I have been looking up the Integration patterns, JMS docs so far without success.
I would welcome ideas to tackle this problem in a more elegant way along with any known APIs, patterns in Java world.
ActiveMQ solves this problem with a concept called "Message Groups". While it's not part of the JMS standard, several JMS-related products work similarly. The basic idea is that you assign each message to a "group" which indicates messages that are related and have to be processed in order. Then you set it up so that each group is delivered only to one consumer. Thus you get load balancing between groups but guarantee in-order delivery within a group.
Most EIP frameworks and ESB's have customizable resequencers. If the amount of entities is not too large you can have a queue per entity and resequence at the beginning.
For those ones interested in a way to solve this:
Use Recipient List EAI pattern
As the question is about JMS, we can take a look into an example from Apache Camel website.
This approach is different from other patterns like CBR and Selective Consumer because the consumer is not aware of what message it should process.
Let me put this on a real world example:
We have an Order Management System (OMS) which sends off Orders to be processed by the ERP. The Order then goes through 6 steps, and each of those steps publishes an event on the Order_queue, informing the new Order's status. Nothing special here.
The OMS consumes the events from that queue, but MUST process the events of each Order in the very same sequence they were published. The rate of messages published per minute is much greater than the consumer's throughput, hence the delay increases over time.
The solution requirements:
Consume in parallel, including as many consumers as needed to keep queue size in a reasonable amount.
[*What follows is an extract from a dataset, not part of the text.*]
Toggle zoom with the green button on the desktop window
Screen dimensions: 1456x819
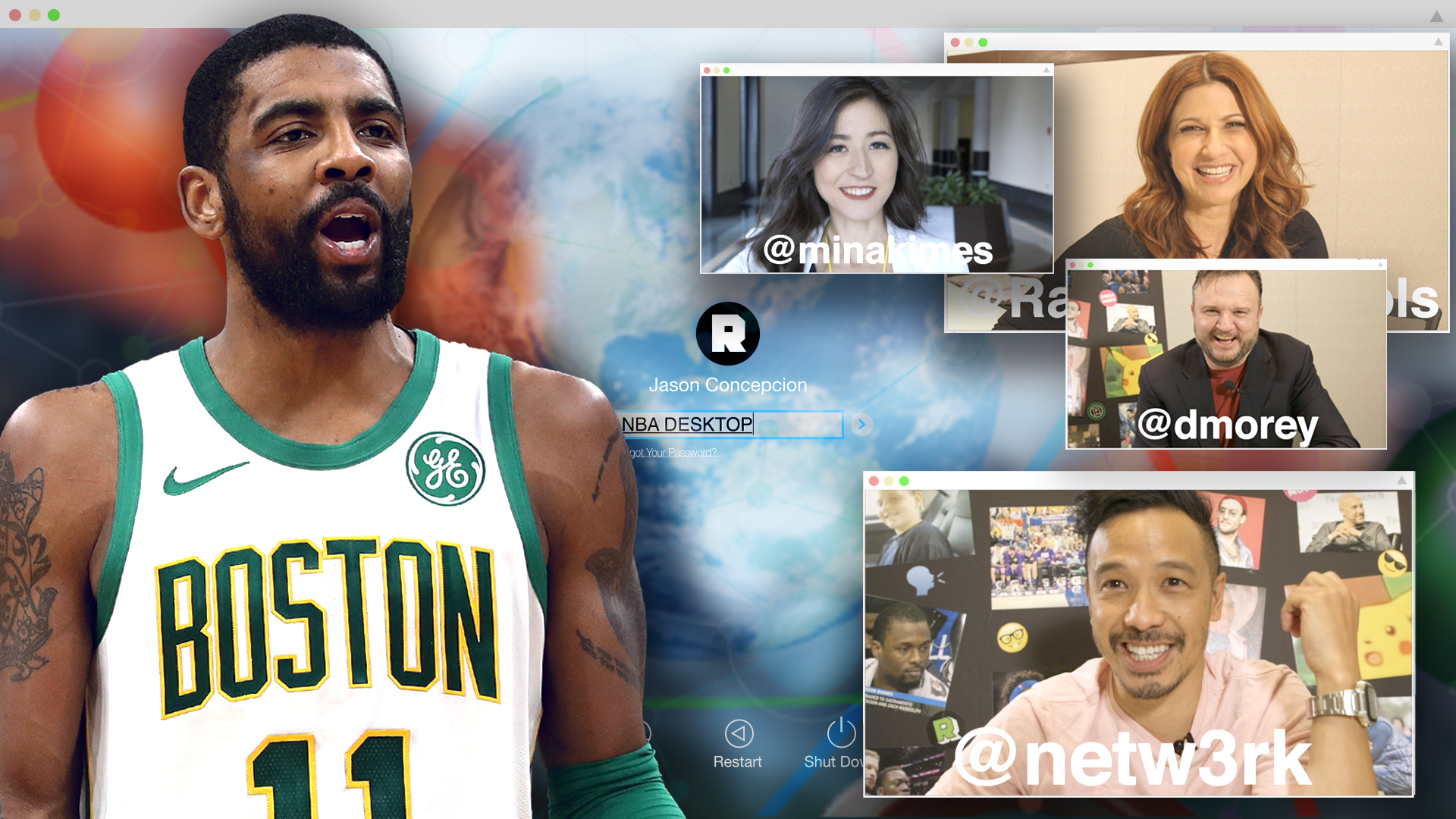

Guarantee that events for each Order are processed in the same publish order.
The implementation:
On the OMS side
The OMS process responsible for sending Orders to the ERP, determines the consumer that will process all events of a certain Order and sends the Recipient name along with the Order.
How this process know what should be the Recipient? Well, you can use different approaches, but we used a very simple one: Round Robin.
On ERP
As it keeps the Recipient's name for each Order, it simply setup the message to be delivered to the desired Recipient.
On OMS Consumer
We've deployed 4 instances, each one using a different Recipient name and concurrently processing messages.
One could say that we created another bottleneck: the database. But it is not true, since there is no concurrency on the order line.
One drawback is that the OMS process which sends the Orders to the ERP must keep knowledge about how many Recipients are working.